Italia sopra la media Ocse nei test Pisa 2025: scienze, lettura e matematica in crescita

Nell’edizione 2025 dei test Ocse Pisa, gli studenti quindicenni italiani hanno ottenuto punteggi superiori alla media internazionale in tutte e tre le aree valutate. In scienze, ambito principale della rilevazione, l’Italia raggiunge 483 punti a fronte di una media Ocse di 482. In lettura il risultato italiano è pari a 474 punti, decisamente oltre i 461 della media dei Paesi industrializzati. In matematica gli studenti italiani toccano i 468 punti, mentre la media Ocse si ferma a 463.

I dati testimoniano un miglioramento rispetto al 2022, anno dell’ultima rilevazione, e segnano uno scarto positivo costante nelle tre competenze misurate dal programma internazionale. Le metriche Pisa valutano la capacità dei quindicenni di applicare conoscenze e abilità a contesti reali, offrendo una fotografia delle competenze acquisite prima della fine dell’obbligo scolastico.

Il sorpasso in matematica su Francia, Germania, Usa e Svezia

In matematica l’Italia raggiunge 468 punti, superando la media Ocse di 463 e posizionandosi davanti a Francia, Germania, Stati Uniti e Svezia. Si tratta di un risultato significativo, considerando che questi Paesi hanno rappresentato a lungo punti di riferimento per i sistemi educativi europei e internazionali.

Oltre al punteggio medio, la rilevazione Pisa 2025 registra un altro dato rilevante: la quota di studenti italiani che raggiunge almeno il livello di base in matematica risulta leggermente superiore a quella media Ocse. Il livello di base rappresenta la soglia minima di competenza necessaria per affrontare situazioni quotidiane che richiedono calcoli o ragionamento matematico elementare.

Un dato che testimonia non solo la qualità dei risultati medi, ma anche una diffusione più ampia delle competenze essenziali tra gli studenti quindicenni.

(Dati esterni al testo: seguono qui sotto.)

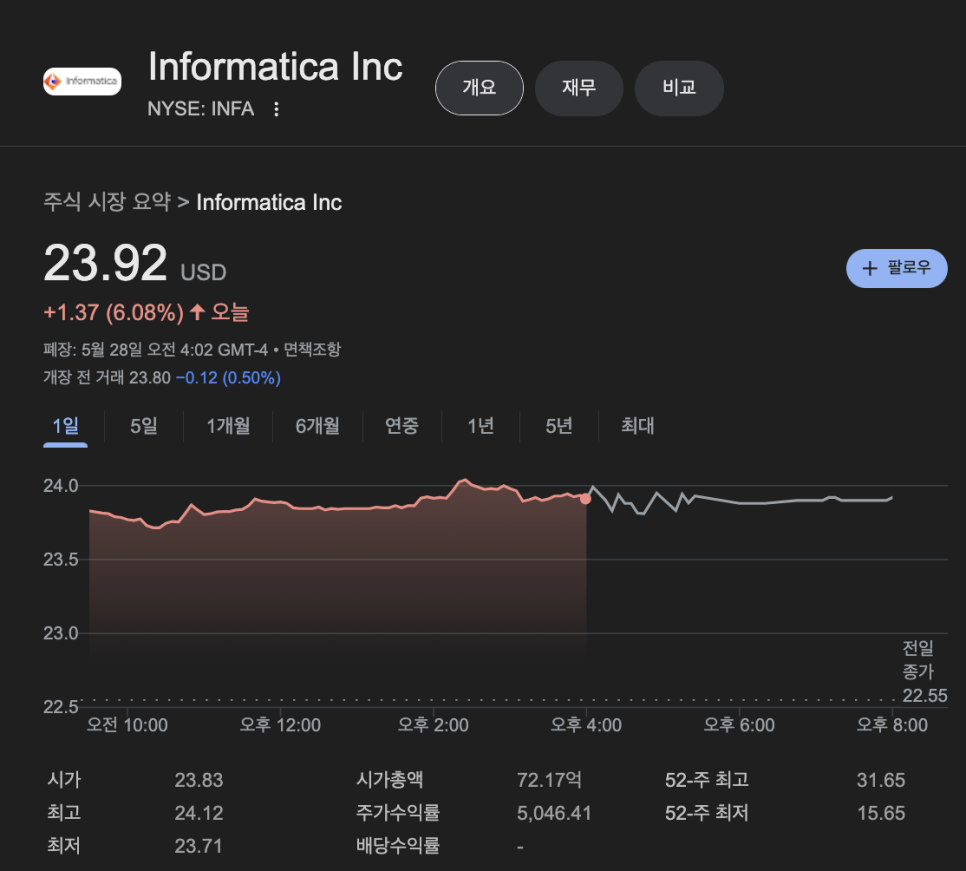Open the 면책조항 disclaimer link
966x871 pixels.
[312, 349]
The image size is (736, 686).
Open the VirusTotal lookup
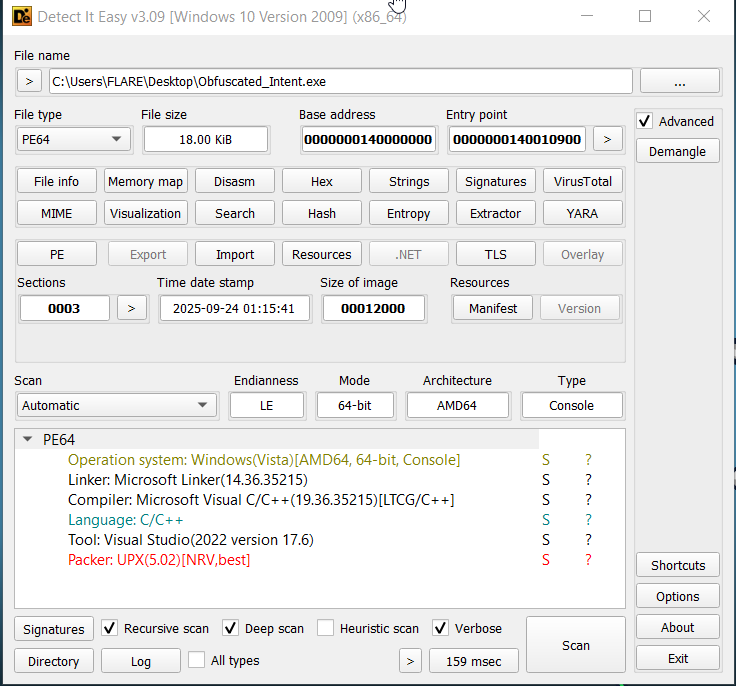point(583,181)
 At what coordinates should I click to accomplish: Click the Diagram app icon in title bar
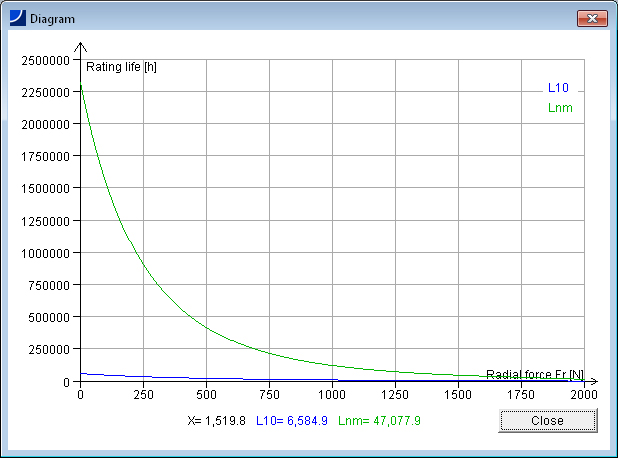click(18, 19)
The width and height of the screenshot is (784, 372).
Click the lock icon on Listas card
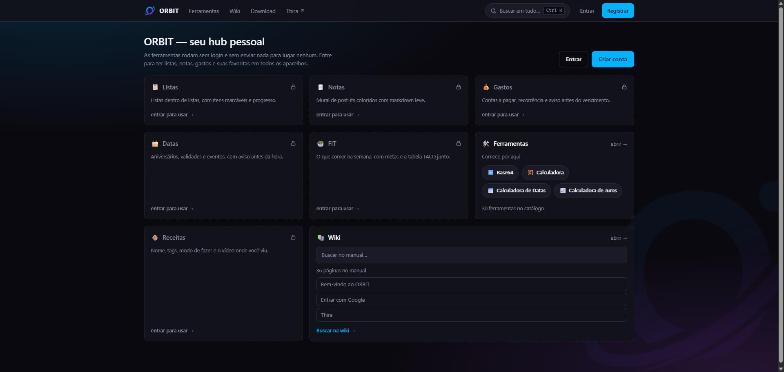[x=293, y=87]
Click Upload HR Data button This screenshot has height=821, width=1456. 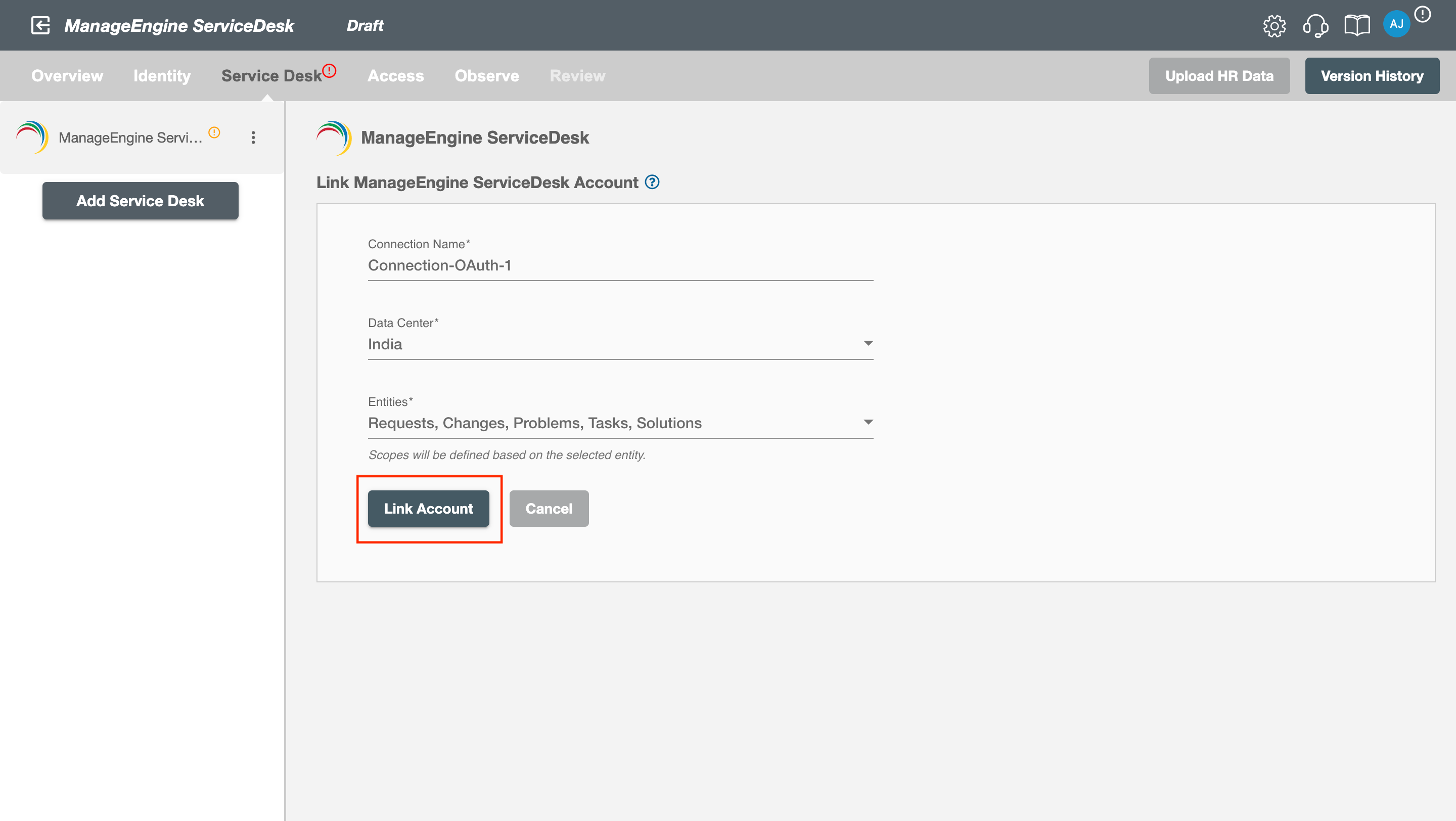[1220, 75]
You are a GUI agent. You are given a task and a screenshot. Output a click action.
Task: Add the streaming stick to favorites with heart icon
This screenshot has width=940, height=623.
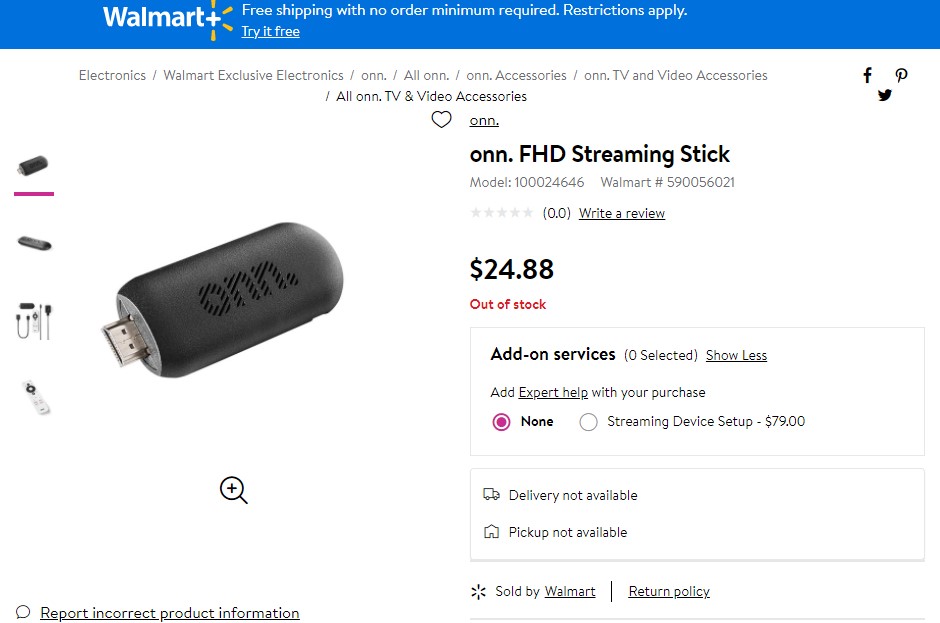[441, 119]
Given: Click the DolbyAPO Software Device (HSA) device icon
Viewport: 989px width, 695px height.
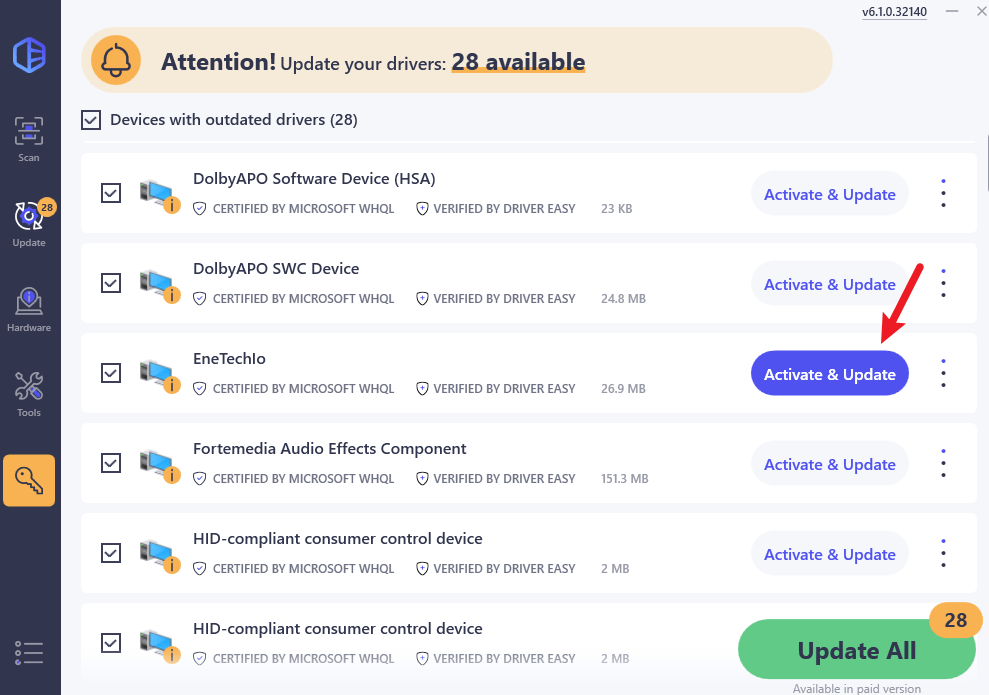Looking at the screenshot, I should (x=158, y=194).

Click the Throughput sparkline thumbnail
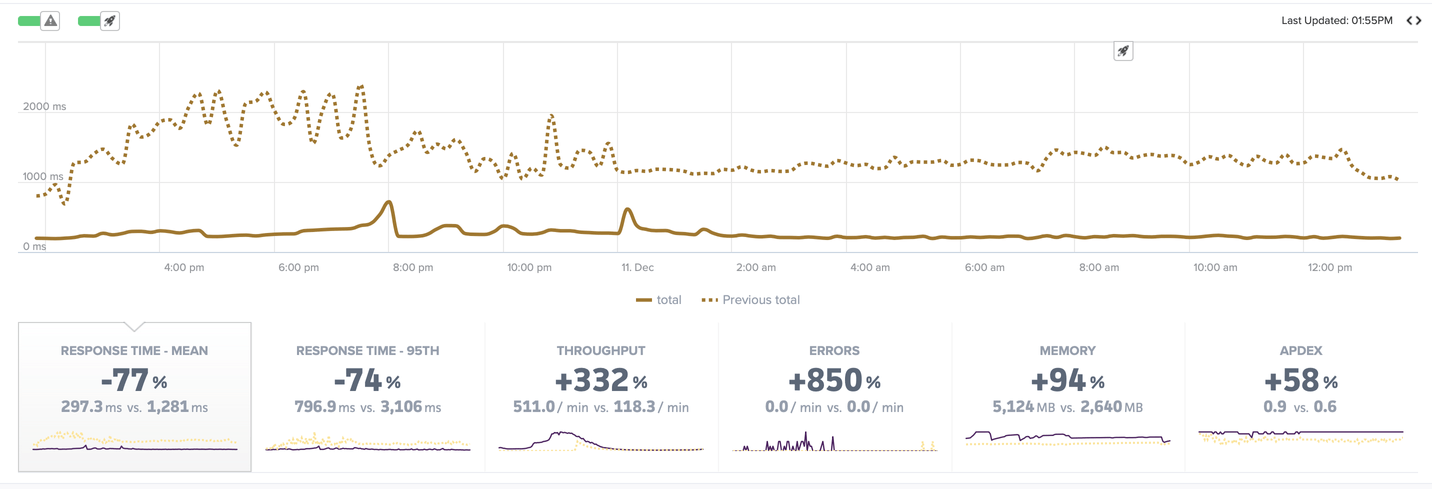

La riduzione dei divari Nord-Sud e l’andamento rispetto al 2022

La rilevazione Pisa 2025 attesta una riduzione dei divari territoriali tra Nord e Sud del Paese, segnalando un’evoluzione positiva per l’equità del sistema scolastico italiano. I dati mostrano che le differenze storiche nelle competenze tra le macro-aree si stanno assottigliando, ampliando le opportunità formative su base più uniforme.

Rispetto al 2022, il confronto evidenzia un andamento di miglioramento complessivo: i quindicenni italiani registrano progressi nelle tre discipline chiave, confermando la capacità del sistema di intervenire sulle criticità emerse nelle rilevazioni precedenti. Questa tendenza riflette l’efficacia di politiche mirate e l’impegno delle istituzioni scolastiche nel garantire standard più omogenei su tutto il territorio nazionale.

Le dichiarazioni del ministro Valditara e l’indirizzo politico

Il ministro dell’Istruzione e del Merito Giuseppe Valditara ha commentato i risultati sottolineando che «per la prima volta ci collochiamo significativamente al di sopra della media internazionale». Il punteggio medio italiano, ha precisato il ministro, risulta superiore anche a quello della Finlandia, sistema che ha rappresentato a lungo uno dei principali riferimenti internazionali nell’ambito dell’istruzione.

Valditara ha confermato l’intenzione di proseguire lungo la direzione intrapresa, annunciando il potenziamento delle misure a supporto di docenti e studenti per consolidare i progressi emersi dalle rilevazioni.

Il contesto internazionale in calo e la portata dell’indagine

I progressi italiani emergono in un quadro globale di flessione. Nei Paesi Ocse i risultati medi sono i più bassi mai registrati in matematica e lettura, con uno studente quindicenne su cinque che presenta livelli insufficienti in scienze, matematica e lettura, contro il 16% del 2022. L’indagine Pisa 2025 ha coinvolto 760.000 studenti in 91 Paesi ed economie, rappresentando la più vasta valutazione mai realizzata.